- Asynchronous
- Back-Pressure
- Batching
- Component
- Delegation
- Elasticity (in contrast to Scalability)
- Failure (in contrast to Error)
- Isolation (and Containment)
- Location Transparency
- Message-Driven (in contrast to Event-Driven)
- Non-Blocking
- Protocol
- Replication
- Resource
- Scalability
- System
- User
The Oxford Dictionary defines asynchronous as “not existing or occurring at the same time”. In the context of this manifesto we mean that the processing of a request occurs at an arbitrary point in time, sometime after it has been transmitted from client to service. The client cannot directly observe, or synchronize with, the execution that occurs within the service. This is the antonym of synchronous processing which implies that the client only resumes its own execution once the service has processed the request.

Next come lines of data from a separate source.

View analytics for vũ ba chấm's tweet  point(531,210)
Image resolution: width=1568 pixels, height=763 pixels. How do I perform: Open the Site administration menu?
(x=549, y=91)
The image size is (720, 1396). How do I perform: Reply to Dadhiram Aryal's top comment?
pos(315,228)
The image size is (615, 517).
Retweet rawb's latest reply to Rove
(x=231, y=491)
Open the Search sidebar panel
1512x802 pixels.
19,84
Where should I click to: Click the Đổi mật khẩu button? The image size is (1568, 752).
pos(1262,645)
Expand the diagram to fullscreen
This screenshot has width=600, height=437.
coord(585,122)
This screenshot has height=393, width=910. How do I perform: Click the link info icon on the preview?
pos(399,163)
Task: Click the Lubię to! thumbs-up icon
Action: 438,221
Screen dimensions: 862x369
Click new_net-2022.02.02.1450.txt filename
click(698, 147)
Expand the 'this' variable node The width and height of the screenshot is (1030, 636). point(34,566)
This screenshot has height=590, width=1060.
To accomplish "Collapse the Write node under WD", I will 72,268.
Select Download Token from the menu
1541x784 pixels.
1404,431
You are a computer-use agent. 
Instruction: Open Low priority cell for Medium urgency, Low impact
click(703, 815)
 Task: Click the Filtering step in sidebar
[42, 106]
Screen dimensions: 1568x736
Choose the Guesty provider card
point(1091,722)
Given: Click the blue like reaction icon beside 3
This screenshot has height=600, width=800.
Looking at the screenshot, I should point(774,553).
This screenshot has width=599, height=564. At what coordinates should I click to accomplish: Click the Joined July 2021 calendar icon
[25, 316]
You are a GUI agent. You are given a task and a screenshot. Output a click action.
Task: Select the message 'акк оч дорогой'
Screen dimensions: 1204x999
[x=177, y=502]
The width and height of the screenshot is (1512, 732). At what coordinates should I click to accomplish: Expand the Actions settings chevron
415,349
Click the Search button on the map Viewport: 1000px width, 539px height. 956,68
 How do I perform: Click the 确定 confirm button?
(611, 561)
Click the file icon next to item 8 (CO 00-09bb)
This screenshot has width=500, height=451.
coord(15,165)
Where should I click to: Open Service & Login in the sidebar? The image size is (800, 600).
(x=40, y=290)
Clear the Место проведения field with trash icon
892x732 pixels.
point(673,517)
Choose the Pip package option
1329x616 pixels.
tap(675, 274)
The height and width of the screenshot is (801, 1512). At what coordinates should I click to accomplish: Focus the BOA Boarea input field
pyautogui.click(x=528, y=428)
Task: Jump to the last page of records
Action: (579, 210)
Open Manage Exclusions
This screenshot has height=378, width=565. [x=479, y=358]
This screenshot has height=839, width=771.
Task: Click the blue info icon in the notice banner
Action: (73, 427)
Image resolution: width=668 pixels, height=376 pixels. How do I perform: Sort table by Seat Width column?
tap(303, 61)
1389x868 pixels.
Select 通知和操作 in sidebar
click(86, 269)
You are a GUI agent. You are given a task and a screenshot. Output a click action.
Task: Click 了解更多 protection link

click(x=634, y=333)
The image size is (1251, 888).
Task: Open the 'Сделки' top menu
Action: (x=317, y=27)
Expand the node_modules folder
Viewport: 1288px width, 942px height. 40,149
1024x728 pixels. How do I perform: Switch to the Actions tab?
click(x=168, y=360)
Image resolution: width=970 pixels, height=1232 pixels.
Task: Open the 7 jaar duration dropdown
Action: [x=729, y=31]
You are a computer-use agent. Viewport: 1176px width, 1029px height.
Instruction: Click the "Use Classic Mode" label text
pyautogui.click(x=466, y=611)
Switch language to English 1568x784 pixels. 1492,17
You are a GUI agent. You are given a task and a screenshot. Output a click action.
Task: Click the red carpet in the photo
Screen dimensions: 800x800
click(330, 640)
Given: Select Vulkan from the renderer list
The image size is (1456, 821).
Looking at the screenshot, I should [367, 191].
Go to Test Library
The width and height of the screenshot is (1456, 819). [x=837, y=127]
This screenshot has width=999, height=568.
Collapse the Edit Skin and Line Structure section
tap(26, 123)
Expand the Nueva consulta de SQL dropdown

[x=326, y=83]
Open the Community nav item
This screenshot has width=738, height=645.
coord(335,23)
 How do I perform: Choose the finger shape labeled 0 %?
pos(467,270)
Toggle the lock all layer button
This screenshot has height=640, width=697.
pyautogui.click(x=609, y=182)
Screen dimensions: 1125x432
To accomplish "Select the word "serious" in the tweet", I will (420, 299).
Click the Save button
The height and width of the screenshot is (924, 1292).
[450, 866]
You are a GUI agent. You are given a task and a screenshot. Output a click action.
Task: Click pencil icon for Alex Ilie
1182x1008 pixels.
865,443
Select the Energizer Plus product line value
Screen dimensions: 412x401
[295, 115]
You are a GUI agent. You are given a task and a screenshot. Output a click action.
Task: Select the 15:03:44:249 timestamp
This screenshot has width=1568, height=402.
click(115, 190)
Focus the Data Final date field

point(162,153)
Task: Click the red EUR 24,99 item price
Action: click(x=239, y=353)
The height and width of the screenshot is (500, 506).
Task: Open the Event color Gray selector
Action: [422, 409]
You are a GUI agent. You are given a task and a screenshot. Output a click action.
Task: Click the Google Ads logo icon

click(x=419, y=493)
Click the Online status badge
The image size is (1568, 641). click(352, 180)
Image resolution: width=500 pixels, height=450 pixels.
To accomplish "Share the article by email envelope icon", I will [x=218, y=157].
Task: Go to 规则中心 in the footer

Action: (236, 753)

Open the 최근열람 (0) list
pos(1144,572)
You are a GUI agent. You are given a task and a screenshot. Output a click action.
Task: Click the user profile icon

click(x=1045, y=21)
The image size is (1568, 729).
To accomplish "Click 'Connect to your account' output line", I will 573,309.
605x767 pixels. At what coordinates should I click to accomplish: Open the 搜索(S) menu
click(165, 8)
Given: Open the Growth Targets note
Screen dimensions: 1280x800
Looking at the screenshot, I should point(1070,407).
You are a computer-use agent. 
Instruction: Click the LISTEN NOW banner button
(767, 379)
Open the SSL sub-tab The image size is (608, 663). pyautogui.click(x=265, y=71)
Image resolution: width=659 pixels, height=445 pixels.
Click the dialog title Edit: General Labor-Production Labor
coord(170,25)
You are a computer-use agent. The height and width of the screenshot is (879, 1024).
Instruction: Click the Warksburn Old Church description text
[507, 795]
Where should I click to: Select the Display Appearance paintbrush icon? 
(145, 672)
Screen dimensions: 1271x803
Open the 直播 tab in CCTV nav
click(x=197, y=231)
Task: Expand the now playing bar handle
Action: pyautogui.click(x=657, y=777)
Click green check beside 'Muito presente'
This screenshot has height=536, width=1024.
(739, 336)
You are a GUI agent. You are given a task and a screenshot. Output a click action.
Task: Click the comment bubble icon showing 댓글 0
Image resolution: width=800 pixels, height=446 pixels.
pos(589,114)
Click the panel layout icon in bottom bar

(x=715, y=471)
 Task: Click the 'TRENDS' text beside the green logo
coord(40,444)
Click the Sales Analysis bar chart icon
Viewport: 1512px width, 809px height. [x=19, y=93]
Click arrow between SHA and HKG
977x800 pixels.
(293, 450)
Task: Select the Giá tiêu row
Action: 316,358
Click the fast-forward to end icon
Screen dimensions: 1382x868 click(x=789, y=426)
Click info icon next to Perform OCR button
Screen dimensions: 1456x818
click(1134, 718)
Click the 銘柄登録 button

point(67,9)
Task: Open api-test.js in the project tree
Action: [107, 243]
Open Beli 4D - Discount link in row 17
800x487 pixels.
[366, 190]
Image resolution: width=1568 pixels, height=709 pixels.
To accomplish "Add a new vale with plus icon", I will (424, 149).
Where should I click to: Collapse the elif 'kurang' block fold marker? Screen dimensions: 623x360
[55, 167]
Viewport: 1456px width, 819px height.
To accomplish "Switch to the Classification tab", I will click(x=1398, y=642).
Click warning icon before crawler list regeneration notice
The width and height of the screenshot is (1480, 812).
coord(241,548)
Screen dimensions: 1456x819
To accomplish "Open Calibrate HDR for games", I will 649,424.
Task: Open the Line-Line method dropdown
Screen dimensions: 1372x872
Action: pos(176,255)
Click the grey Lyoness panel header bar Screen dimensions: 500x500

When one component is struggling to keep-up, the system as a whole needs to respond in a sensible way. It is unacceptable for the component under stress to fail catastrophically or to drop messages in an uncontrolled fashion. Since it can’t cope and it can’t fail it should communicate the fact that it is under stress to upstream components and so get them to reduce the load. This back-pressure is an important feedback mechanism that allows systems to gracefully respond to load rather than collapse under it. The back-pressure may cascade all the way up to the user, at which point responsiveness may degrade, but this mechanism will ensure that the system is resilient under load, and will provide information that may allow the system itself to apply other resources to help distribute the load, see Elasticity.
Current computers are optimized for the repeated execution of the same task: instruction caches and branch prediction increase the number of instructions that can be processed per second while keeping the clock frequency unchanged. This means that giving different tasks to the same CPU core in rapid succession will not benefit from the full performance that could otherwise be achieved: if possible we should structure the program such that its execution alternates less frequently between different tasks. This can mean processing a set of data elements in batches, or it can mean performing different processing steps on dedicated hardware threads.
The same reasoning applies to the use of external resources that need synchronization and coordination. The I/O bandwidth offered by persistent storage devices can improve dramatically when issuing commands from a single thread (and thereby CPU core) instead of contending for bandwidth from all cores. Using a single entry point has the added advantage that operations can be reordered to better suit the optimal access patterns of the device (current storage devices perform better for linear than random access).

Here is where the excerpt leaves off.